_Extract provided_.
+===+

My friend once asked me ‘why are sushi knives one-sided? I looked up on the Internet and found that most Japanese knives are honed on one side to produce the sharpest possible edge. The other side is usually flat, while the sharp side is flat to a certain level and then it begins to slope to attain sharpness. This type of knife is also known as a single-beveled Japanese knife.
The single-bevel knives are much sharper than the traditional western-style knives that can be honed both sides and are known as the double-edged knives. In western knives, a cross section of the edge appears like a ‘V’ shape while in traditional sushi knives, it appears like a right angle. Read on to know more.
What’s The Difference Between Sushi And Sashimi Knives
Both sushi and sashimi knives are handcrafted to be used for specific tasks. They require specific instructions to maintain and handle different types of jobs. Most of the Japanese knives are made of high-carbon steel to attain extremely sharp edges but they can rust easily, hence they need good care.

+===+

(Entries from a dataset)
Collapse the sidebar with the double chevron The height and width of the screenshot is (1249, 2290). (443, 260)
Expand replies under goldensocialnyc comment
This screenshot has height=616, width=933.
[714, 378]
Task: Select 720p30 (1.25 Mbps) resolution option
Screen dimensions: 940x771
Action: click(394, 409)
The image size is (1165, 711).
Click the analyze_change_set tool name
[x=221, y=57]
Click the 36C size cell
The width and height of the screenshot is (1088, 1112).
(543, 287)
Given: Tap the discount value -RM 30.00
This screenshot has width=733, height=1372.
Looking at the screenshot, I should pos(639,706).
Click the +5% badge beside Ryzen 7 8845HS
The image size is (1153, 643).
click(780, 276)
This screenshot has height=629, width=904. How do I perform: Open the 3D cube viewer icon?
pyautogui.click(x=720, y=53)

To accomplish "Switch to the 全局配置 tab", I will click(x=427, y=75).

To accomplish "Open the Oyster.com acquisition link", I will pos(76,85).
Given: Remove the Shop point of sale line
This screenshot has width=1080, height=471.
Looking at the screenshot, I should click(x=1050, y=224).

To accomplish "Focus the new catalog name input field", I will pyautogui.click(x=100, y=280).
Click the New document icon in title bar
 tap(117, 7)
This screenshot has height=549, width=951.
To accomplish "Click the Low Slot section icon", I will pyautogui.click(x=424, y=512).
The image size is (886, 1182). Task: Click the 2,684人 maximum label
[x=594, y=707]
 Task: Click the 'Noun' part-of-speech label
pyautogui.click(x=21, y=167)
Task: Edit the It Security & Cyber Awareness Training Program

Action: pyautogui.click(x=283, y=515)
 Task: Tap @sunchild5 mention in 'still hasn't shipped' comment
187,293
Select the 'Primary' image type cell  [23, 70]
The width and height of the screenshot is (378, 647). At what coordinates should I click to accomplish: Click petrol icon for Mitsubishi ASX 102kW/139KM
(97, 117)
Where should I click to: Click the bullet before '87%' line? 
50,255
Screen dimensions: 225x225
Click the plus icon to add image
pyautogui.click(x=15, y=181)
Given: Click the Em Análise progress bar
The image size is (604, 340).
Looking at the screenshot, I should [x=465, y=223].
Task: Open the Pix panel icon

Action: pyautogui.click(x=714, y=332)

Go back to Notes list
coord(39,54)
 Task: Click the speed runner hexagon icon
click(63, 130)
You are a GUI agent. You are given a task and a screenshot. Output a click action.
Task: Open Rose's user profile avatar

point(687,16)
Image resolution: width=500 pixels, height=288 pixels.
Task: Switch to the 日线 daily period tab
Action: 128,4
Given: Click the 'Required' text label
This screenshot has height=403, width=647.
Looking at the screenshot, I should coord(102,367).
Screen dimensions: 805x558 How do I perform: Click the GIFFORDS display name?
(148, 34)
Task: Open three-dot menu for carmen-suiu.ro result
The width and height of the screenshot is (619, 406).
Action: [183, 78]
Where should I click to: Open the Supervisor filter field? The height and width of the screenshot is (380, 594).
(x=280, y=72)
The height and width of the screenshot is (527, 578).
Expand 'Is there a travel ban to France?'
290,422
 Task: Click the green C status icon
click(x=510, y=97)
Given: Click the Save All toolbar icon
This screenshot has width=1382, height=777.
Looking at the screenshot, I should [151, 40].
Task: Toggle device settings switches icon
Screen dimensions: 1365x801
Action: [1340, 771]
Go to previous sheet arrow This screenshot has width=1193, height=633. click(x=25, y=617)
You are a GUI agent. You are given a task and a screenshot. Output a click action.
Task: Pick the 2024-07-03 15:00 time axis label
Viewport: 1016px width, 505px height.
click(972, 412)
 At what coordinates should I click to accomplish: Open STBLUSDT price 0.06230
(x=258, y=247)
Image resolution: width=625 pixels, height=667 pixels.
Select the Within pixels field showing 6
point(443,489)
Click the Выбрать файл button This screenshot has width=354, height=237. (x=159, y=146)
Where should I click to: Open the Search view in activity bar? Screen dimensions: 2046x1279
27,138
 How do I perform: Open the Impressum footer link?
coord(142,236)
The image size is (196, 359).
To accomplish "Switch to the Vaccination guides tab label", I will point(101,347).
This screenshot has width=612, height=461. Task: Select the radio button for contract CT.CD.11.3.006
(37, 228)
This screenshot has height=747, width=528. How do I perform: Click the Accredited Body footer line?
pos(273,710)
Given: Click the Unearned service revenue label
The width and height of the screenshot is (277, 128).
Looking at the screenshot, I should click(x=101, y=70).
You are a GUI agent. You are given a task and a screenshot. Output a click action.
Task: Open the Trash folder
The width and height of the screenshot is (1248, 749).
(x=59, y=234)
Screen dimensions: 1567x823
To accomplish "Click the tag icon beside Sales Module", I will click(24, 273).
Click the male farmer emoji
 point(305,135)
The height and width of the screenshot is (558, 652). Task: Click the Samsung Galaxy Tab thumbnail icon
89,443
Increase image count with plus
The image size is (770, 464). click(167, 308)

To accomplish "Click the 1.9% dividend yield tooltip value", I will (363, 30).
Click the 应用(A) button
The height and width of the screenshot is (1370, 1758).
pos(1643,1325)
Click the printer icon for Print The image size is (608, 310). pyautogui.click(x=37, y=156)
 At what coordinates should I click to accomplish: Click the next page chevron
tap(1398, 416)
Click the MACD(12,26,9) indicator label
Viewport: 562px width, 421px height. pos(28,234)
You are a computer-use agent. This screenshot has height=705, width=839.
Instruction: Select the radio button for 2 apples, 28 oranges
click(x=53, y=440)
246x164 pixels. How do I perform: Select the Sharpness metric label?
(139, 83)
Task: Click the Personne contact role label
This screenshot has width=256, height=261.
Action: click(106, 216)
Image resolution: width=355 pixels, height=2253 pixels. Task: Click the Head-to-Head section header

+===+

_To do_.
1) Using the passage on sushi knives, explain in one to three sentences why most Japanese knives need good care.
2) Go on with the passage on sushi knives from the point where it stops.

_Written responses_.
1) Most Japanese knives are made of high-carbon steel so that they can reach extremely sharp edges. That steel can rust easily, so the knives need good care.

2)
While non-experts see no difference between a sushi and sashimi knife, chefs can tell you that they both differ a lot. A sushi knife is multifaceted to perform different activities like cutting fish, vegetables, meat, nori sheets, and rolls.
A sashimi knife like this is specifically designed to cut thin slices of fish and other varieties of seafood. The Japanese take the preparation of sashimi very seriously. As a result, they use an extremely sharp knife that is capable of making precise cuts.
Why Are Japanese Knives So Sharp
When it comes to professional use, the Japanese-style knives are known to be superior and sharper than their Western counterpart. They bring together a perfect blend of materials, structure and production methodology.
The traditional sushi knife is typically right-handed and they are meant to be held in the right hand while cutting fish, meat, or vegetables. The left-handed knives are better designed to cut shellfish. If you are a left-handed person, you may want a left-handed knife but they are usually custom-made and expensive.
A Sneak-peek Into History Of Sushi Knives
The technique of making handcrafted sushi knives go back to the 14th century. Most of the high-quality knives are made in Sakai in Osaka, which was the headquarter for samurai sword production.
With the modernization of Japan in the 19th century, it became illegal for common people to carry the samurai swords. As a result, a lot of sword craftsmen shifted their business to making sushi knife cutlery.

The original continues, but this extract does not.